_Information:_
··········

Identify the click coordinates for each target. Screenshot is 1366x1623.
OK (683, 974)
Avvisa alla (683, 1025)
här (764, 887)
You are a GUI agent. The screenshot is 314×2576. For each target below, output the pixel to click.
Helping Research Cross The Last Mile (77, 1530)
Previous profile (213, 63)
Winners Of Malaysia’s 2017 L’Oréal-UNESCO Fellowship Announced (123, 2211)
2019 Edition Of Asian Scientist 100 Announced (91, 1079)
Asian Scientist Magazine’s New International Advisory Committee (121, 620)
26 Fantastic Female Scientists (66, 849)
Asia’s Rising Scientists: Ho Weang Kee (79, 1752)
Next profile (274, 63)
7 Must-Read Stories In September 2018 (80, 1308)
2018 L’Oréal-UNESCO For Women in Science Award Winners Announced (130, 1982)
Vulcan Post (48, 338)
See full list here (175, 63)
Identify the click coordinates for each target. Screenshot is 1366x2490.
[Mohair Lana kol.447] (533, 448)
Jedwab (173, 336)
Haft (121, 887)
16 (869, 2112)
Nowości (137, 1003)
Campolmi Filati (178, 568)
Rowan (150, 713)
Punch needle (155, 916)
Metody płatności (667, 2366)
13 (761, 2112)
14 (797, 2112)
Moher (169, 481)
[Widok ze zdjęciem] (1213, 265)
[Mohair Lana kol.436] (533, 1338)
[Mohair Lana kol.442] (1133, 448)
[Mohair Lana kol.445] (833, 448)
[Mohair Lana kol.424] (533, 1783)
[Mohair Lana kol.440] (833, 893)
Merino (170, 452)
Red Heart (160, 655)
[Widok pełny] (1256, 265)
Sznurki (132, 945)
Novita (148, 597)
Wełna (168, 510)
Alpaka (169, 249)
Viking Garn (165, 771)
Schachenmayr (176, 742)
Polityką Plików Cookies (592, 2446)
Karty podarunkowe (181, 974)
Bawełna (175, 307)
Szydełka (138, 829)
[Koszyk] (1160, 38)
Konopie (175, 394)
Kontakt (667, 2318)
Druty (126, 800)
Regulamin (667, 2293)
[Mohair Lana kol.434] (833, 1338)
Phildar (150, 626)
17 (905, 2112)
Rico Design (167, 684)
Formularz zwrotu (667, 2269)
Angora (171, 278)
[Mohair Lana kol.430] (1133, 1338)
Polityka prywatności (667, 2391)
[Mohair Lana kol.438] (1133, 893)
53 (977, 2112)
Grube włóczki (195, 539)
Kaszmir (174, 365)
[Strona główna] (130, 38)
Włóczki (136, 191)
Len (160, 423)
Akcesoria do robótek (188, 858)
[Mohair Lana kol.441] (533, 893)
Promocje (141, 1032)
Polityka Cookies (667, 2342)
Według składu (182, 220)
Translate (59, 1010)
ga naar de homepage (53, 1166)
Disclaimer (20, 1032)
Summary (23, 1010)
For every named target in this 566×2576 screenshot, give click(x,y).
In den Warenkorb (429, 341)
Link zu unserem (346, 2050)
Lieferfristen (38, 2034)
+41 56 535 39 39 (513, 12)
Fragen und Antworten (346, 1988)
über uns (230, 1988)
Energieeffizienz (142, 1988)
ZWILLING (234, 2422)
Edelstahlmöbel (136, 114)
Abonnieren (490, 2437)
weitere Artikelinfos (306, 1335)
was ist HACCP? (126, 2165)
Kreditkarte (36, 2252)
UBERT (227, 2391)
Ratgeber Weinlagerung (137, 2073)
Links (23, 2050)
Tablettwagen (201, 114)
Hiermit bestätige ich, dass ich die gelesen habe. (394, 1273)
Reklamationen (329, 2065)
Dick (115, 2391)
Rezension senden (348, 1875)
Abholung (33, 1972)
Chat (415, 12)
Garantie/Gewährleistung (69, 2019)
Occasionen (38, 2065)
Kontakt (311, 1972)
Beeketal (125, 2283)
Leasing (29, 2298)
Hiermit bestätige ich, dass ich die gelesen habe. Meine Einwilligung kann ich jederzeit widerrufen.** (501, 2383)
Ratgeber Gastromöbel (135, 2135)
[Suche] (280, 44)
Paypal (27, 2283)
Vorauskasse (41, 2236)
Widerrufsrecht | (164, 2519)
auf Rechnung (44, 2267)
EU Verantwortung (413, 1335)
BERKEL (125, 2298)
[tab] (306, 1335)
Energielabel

··········

_Work required:_
From the listing above, repeat exactly the lines starting at the line that includes "26 Fantastic Female Scientists (66, 849)" and ending at the line that includes "Angora (171, 278)", with nothing outside that span.

_Reply to the task:_
26 Fantastic Female Scientists (66, 849)
Asia’s Rising Scientists: Ho Weang Kee (79, 1752)
Next profile (274, 63)
7 Must-Read Stories In September 2018 (80, 1308)
2018 L’Oréal-UNESCO For Women in Science Award Winners Announced (130, 1982)
Vulcan Post (48, 338)
See full list here (175, 63)
Identify the click coordinates for each target. Screenshot is 1366x2490.
[Mohair Lana kol.447] (533, 448)
Jedwab (173, 336)
Haft (121, 887)
16 (869, 2112)
Nowości (137, 1003)
Campolmi Filati (178, 568)
Rowan (150, 713)
Punch needle (155, 916)
Metody płatności (667, 2366)
13 (761, 2112)
14 (797, 2112)
Moher (169, 481)
[Widok ze zdjęciem] (1213, 265)
[Mohair Lana kol.436] (533, 1338)
[Mohair Lana kol.442] (1133, 448)
[Mohair Lana kol.445] (833, 448)
[Mohair Lana kol.424] (533, 1783)
[Mohair Lana kol.440] (833, 893)
Merino (170, 452)
Red Heart (160, 655)
[Widok pełny] (1256, 265)
Sznurki (132, 945)
Novita (148, 597)
Wełna (168, 510)
Alpaka (169, 249)
Viking Garn (165, 771)
Schachenmayr (176, 742)
Polityką Plików Cookies (592, 2446)
Karty podarunkowe (181, 974)
Bawełna (175, 307)
Szydełka (138, 829)
[Koszyk] (1160, 38)
Konopie (175, 394)
Kontakt (667, 2318)
Druty (126, 800)
Regulamin (667, 2293)
[Mohair Lana kol.434] (833, 1338)
Phildar (150, 626)
17 (905, 2112)
Rico Design (167, 684)
Formularz zwrotu (667, 2269)
Angora (171, 278)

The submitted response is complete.